Der syrische Präsident Bashar al Assad hat am 14. September 2019 eine weitreichende Amnestie verkündet. Die Gesetzesverordnung Nr. 20/2019 erlässt oder verringert Strafen, die für Gesetzesverstöße oder Verbrechen verschiedener Art erlassen wurden. Das gilt für Vergehen, die vor dem 14. September 2019 begangen wurden. Ausgeschlossen von dem Straferlass sind die Beteiligung am bewaffneten Kampf gegen den syrischen Staat, der Handel mit Drogen, Steuerhinterziehung oder -schulden und Morde.
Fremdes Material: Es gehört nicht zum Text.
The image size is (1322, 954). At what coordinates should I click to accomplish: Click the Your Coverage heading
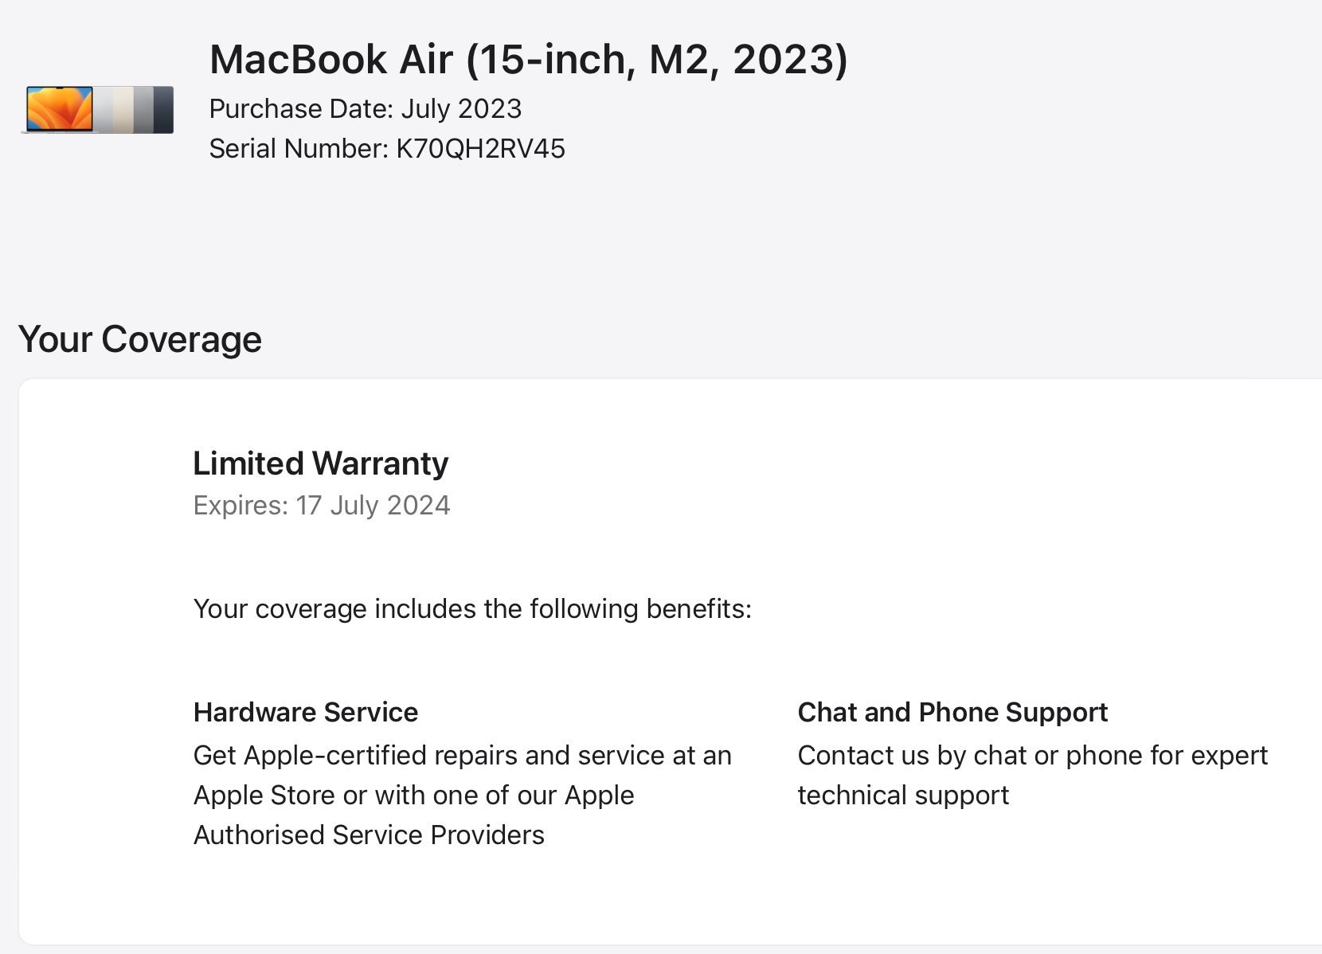139,339
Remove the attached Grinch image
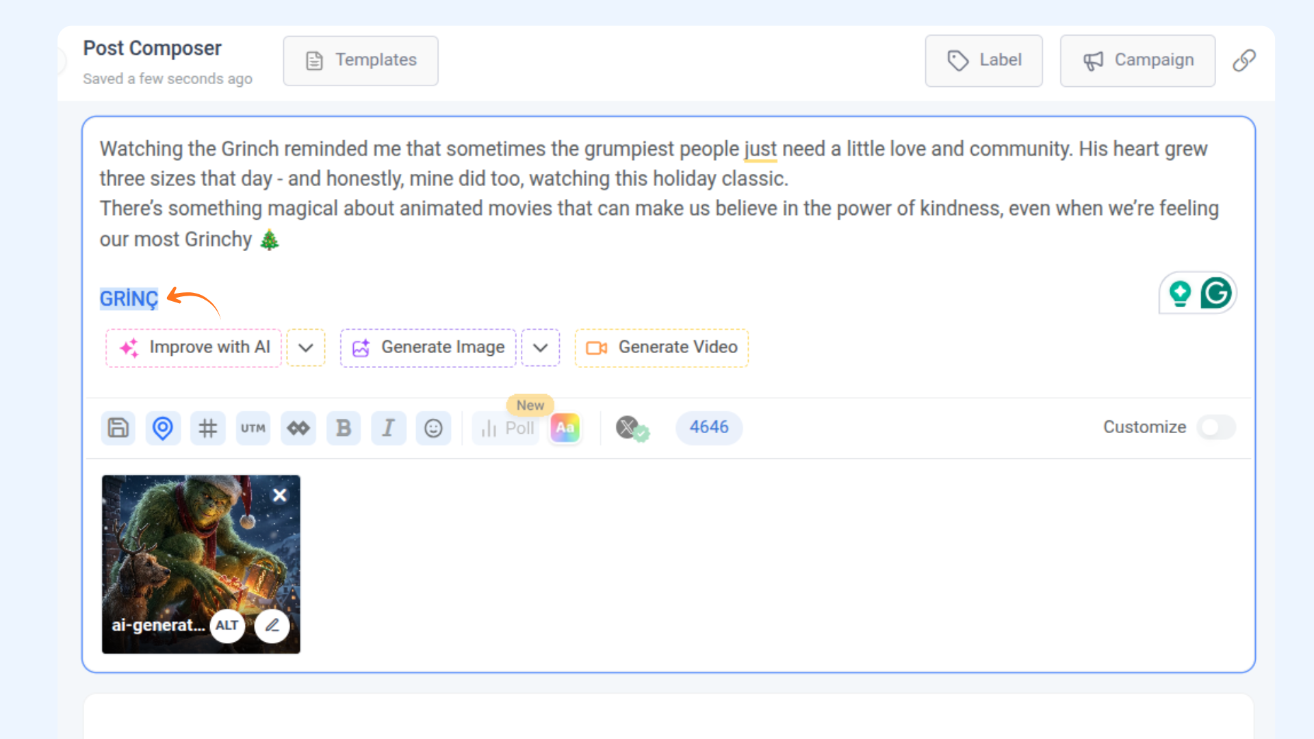 click(280, 495)
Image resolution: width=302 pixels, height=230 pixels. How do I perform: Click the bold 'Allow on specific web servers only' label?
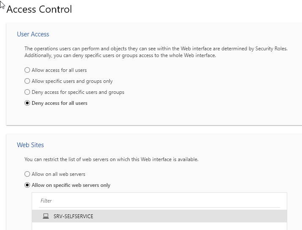(71, 185)
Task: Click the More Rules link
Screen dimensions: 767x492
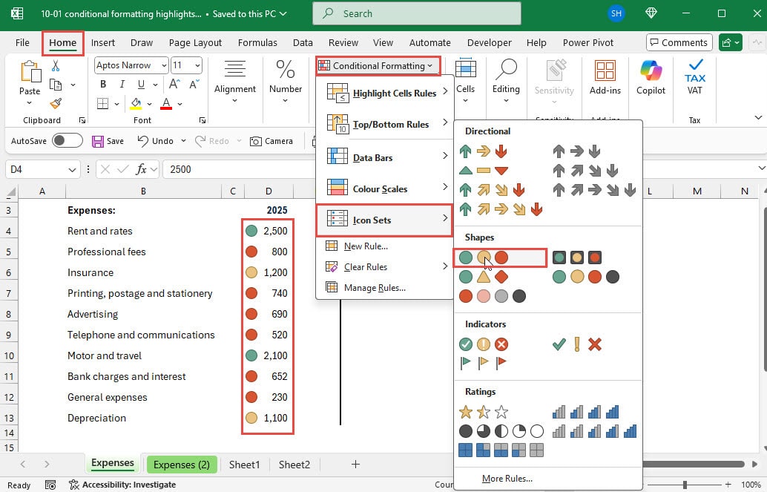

Bei Mord kann eine Strafe nach syrischem Recht ohnehin nur dann verringert werden, wenn die Familie des Opfers zustimmt.
Vor dem Krieg seien allgemeine Amnestien des Präsidenten einmal im Jahr üblich gewesen, erinnert sich Nabil M., ein pensionierter Agraringenieur. Seit einigen Jahren habe es lediglich Amnestien für Armeedeserteure gegeben, um sie zur Rückkehr zu bewegen. Im Rahmen der Versöhnungsinitiativen mit den bewaffneten Gruppen seien zudem Männer straffrei geblieben, wenn sie ihre Waffen niederlegten und schriftlich erklärten, nie wieder die Waffen gegen den syrischen Staat und seine Institutionen zu erheben. Die Strafen für die Gefangenen beispielsweise würden jetzt halbiert, damit könnten etliche Gefangene entlassen werden. Lebenslange Strafen würden auf 20 Jahre reduziert.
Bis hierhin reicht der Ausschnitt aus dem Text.